[Records contained in a dataset]

* * *

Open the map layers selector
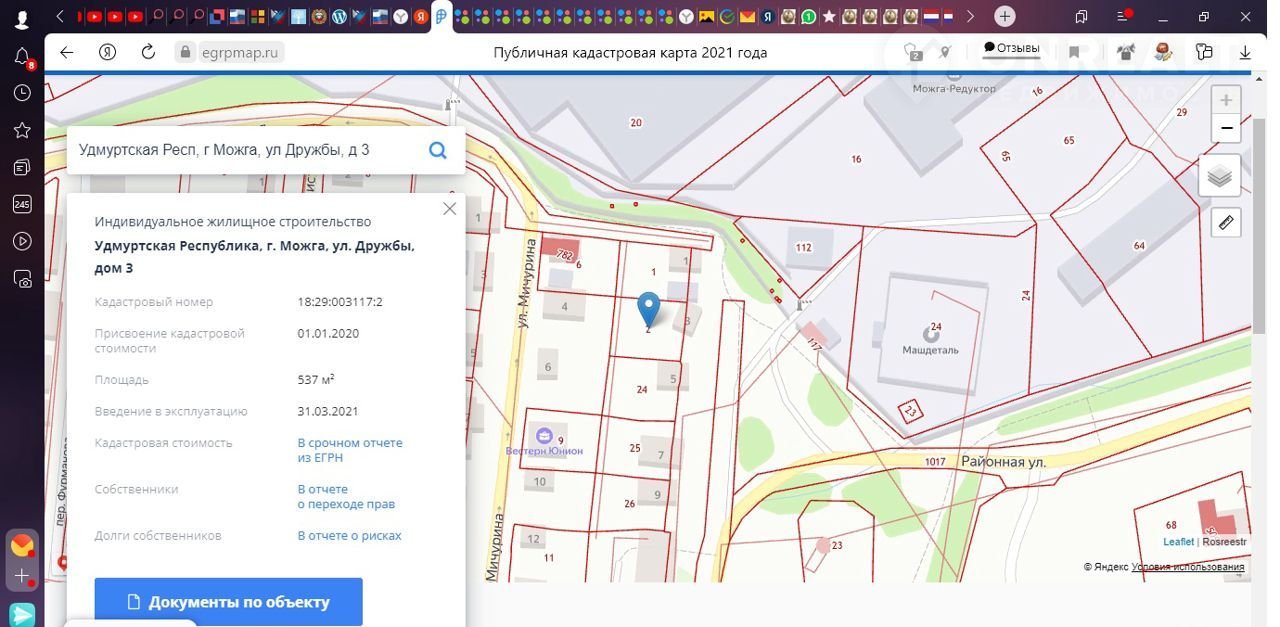 [1219, 176]
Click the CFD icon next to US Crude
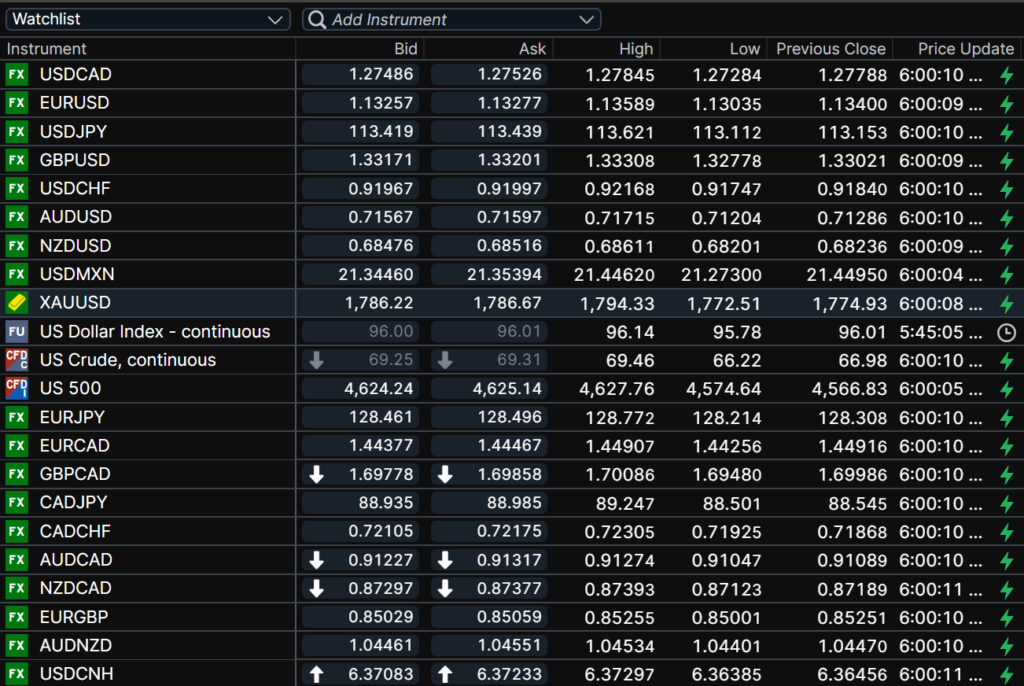The height and width of the screenshot is (686, 1024). click(16, 360)
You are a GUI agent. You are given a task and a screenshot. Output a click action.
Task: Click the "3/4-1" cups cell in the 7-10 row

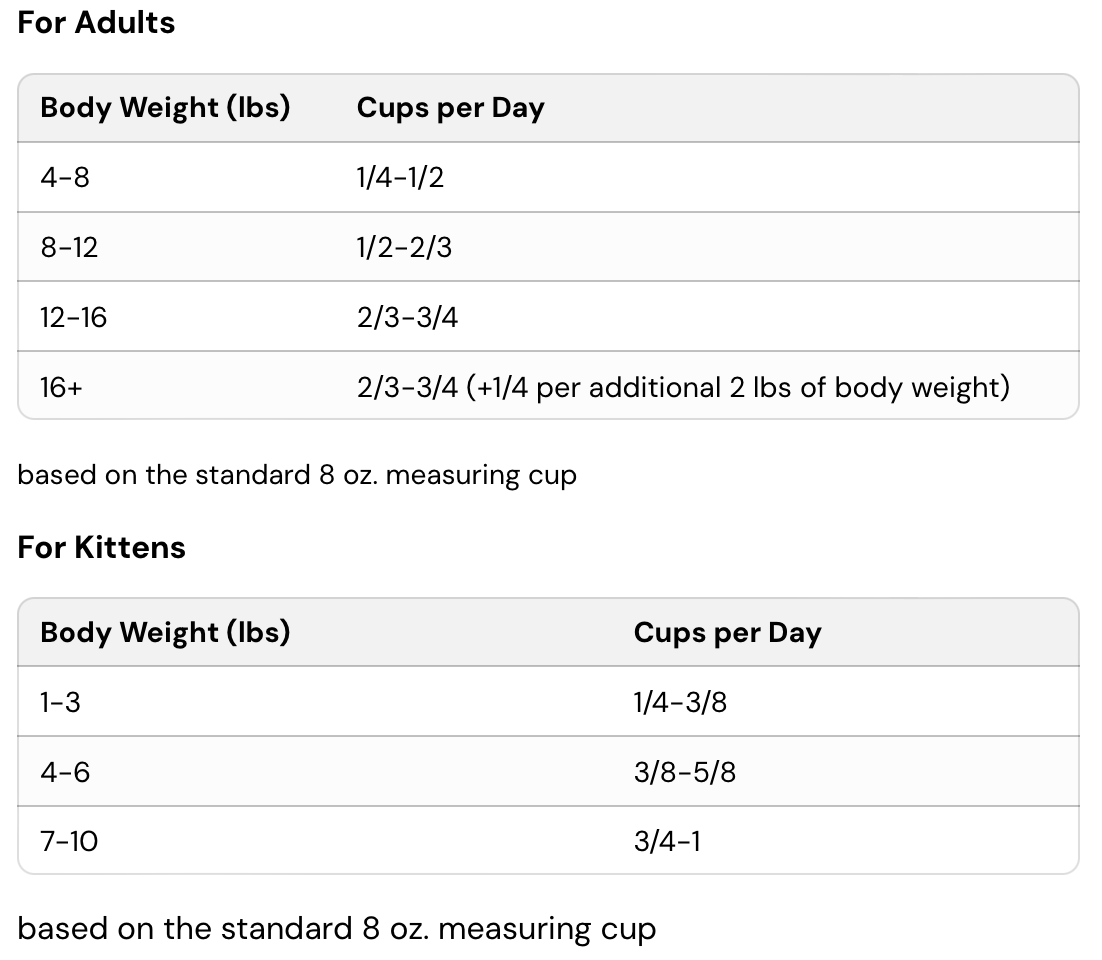[667, 841]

* * *

[What is being asked] Keep the pictures out and transcribe the entries exactly.

[Task answer]
Open the map layers selector
 [1219, 176]
Click the CFD icon next to US Crude
The height and width of the screenshot is (686, 1024). click(16, 360)
You are a GUI agent. You are given a task and a screenshot. Output a click action.
Task: Click the "3/4-1" cups cell in the 7-10 row

[667, 841]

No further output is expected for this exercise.